Let’s have a look at EFS
efs_id='fs-xxxxxx'
aws efs describe-file-systems --file-system-id "$efs_id" --query 'FileSystems[*].Name' --output text
Let’s integrate that, enriching our previous data:
cat ipdata1.tsv | while IFS=$'\t' read ip instance_id owner_id interface_id interface_type description
do
label="$ip"
if [ "$interface_type" = "interface" ]; then
if [ "$owner_id" = "amazon-elb" ]; then
# description is actionable enough already
label="${description}"
else
label=$(aws ec2 describe-instances --instance-ids "$instance_id" \
--query 'Reservations[].Instances[].not_null(Tags[?Key==`Name`]|[0].Value, InstanceId)|[0]' \
--output text)
fi
elif [ "$interface_type" = "load_balancer" ]; then
efs_id=$(echo "$description" | sed -rne 's/^EFS mount target for (fs-[^ ]*) .*$/\1/p')
if [ -n "$efs_id" ]; then
label=$(aws efs describe-file-systems --file-system-id "$efs_id" \
--query 'FileSystems[*].Name' --output text)
else
label="$description"
fi
fi
echo -e "${ip}\t${label}"
done | tee ip-labels.tsv
Okay, so now we have a file that has IP to label mappings, it’s time for some scripted search and replace.
cat logs.tsv | awk '
BEGIN {
IFS="\t"
OFS="\t"
while (getline < "ip-labels.tsv") {
replacements[$1] = $2
}
print "SOURCE", "DESTINATION", "BYTES"
print "===============================", "===============================", "==========="
}
{
$1 = replacements[$1]
$2 = replacements[$2]
print
}
' | column -s $'\t' -t
The Big Reveal
One completely fair criticism is that some rows now appear to have the same pair of source and destination. I’ve marked these rows with <–. This is because the data for this table used source and destination IP and Port, but we then translate those to names which are shared, such as two EC2 instances sharing the same Name tag.
The last line should be filtered out. I’ve left it in to highlight the fact that NetFlow data doesn’t capture the direction in which a connection is made. In this case, we see an ELB backend connecting from port 2049; showing us that ELB uses a wider-than usual range of ephemeral ports.
SOURCE DESTINATION BYTES
=============================== =============================== ===========
management-server myapp1-efs-general-purpose 500123456
management-server myapp2-efs-high-io 71364323
job-server myapp2-efs-high-io 4492812 <--
job-server myapp2-efs-high-io 2039831 <--
application-server myapp2-efs-high-io 1592830
job-server myapp2-efs-high-io 1382237
job-server my-efs-home-dirs 5423
job-server my-efs-home-dirs 4321
management-server my-efs-home-dirs 3212
some-other-nfs-server my-efs-home-dirs 2445
job-server myapp1-efs-general-purpose 2124
application-server my-efs-home-dirs 1731
management-server some-other-nfs-server 884
job-server some-other-nfs-server 624
123.34.45.67 ELB 120
Limitations
The flow information makes the assumption that all EFS traffic will be TCP/2049, which is generally true.

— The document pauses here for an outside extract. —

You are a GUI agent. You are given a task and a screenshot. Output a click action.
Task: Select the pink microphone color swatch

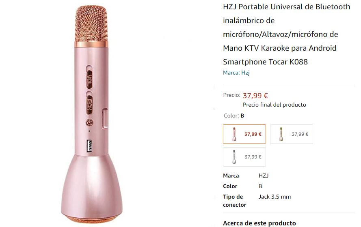[x=244, y=134]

However, it won’t catch other NFS traffic (eg. if you have an NFS service hosted on an EC2 server). It will also catch other traffic that happens to try and connect to TCP/2049, so to filter those out it would be useful to filter out flows with insignificant amounts of traffic (TODO: find a suitable filtering mechanism)
Next Time
There’s not a lot of benefit here to using Bash for this tooling. We need to have tools like the AWS CLI and jq installed. It would have been nice to have SQLite or Pandas available, but that wasn’t available to me in the particular circumstance. Using an official AWS SDK would have been much preferable, and more correct (did you notice the lack of any pagination in what I have shown?). When doing anything rich in use of APIs, it is important to have good ergonomics with regard to caching, parallel operation, smarter request management, logging and often authentication support.
When using the AWS SDK, a lot of people might default to using Python and the boto3 library… but this brings its own (often much larger) set of dependencies and maintenance concerns. I would like a tool that I could easily bring with me and just run; subject to client permission of course… so I think this will be a good opportunity to try the AWS Go SDK and sharpen my Go skills.
But until then, I at least have a process that I (or my colleagues) could follow and even automate, so value delivered!